Matt Groves

Personal information
- Full name: Matthew Groves
- Date of birth: 11 December 1988 (age 37)
- Place of birth: Bristol, England
- Position: Striker

Team information
- Current team: Bristol Manor Farm

Youth career
- 2007: Bristol Rovers

Senior career*
- Years: Team / Apps / (Gls)
- 2007–2009: Bristol Rovers / 1 / (0)
- 2008: → Chippenham Town (loan) / 3 / (0)
- 2008: → Tiverton Town (loan) / 7 / (1)
- 2009: → Mangotsfield United (loan) / 15 / (2)
- 2009: Weston-super-Mare / 3 / (0)
- 2009–2010: Weymouth / 24 / (2)
- 2010: Yate Town / 8 / (2)
- 2010: Mangotsfield United / 39 / (11)
- 2013–2015: Gloucester City / 55 / (6)
- 2015–2017: Mangotsfield United / 75 / (11)
- 2017: Larkhall Athletic / ? / (?)
- 2017–: Bristol Manor Farm / ? / (?)

= Matt Groves =

English footballer (born 1988)

Matthew Groves (born 11 December 1988) is an English professional footballer who plays for Bristol Manor Farm. He plays as a striker.Recently joined step 5 club Bitton AFC under manager Dan Langdon.

==Career==
Born in Bristol, Groves graduated through the Bristol Rovers centre of excellence, based at the Bristol Academy of Sport, and was awarded his first professional contract by Rovers in May 2007. His debut for the first team came on 1 December 2007, in a second-round FA Cup match against Rushden & Diamonds when he came on as a substitute for Andy Williams.

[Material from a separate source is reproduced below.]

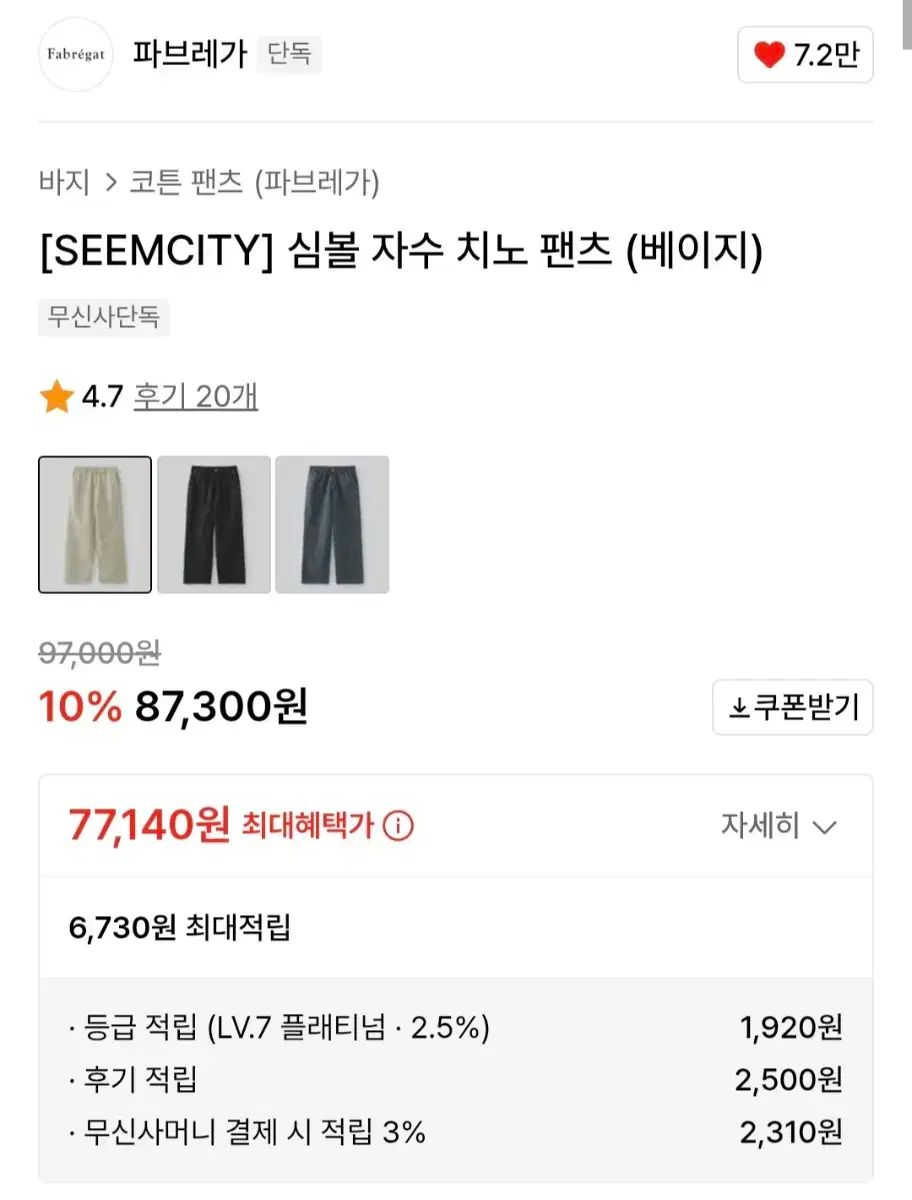Tap the 무신사머니 결제 시 적립 row
This screenshot has height=1200, width=912.
coord(248,1132)
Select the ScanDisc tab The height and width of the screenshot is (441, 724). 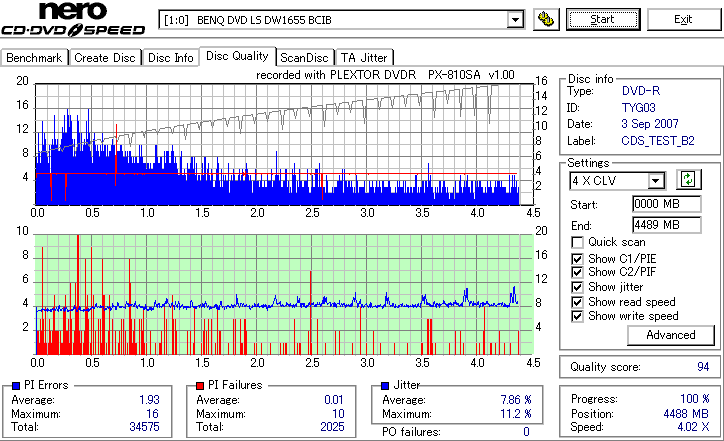coord(304,58)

In March 2008 Groves joined Chippenham Town on loan until the end of the 2007–08 season. At the start of the following season he moved to Tiverton Town on loan.

He made a third loan move in December 2008, this time to Mangotsfield United where he remained for three months, but after returning to his parent club he was released from his contract. After his release he was signed by Weston-super-Mare to play for them in the Conference South, where he made one start and two substitute appearances.

After a trial at another Conference South club, Weymouth, Groves signed a one-year deal in July 2009. He left the financially troubled club in March 2010 when faced with the alternative of a 50% pay cut. He had scored twice from 24 league games. He ended the 2010–11 season with a brief stint at Yate Town, before re-joining their local rivals Mangotsfield United that summer.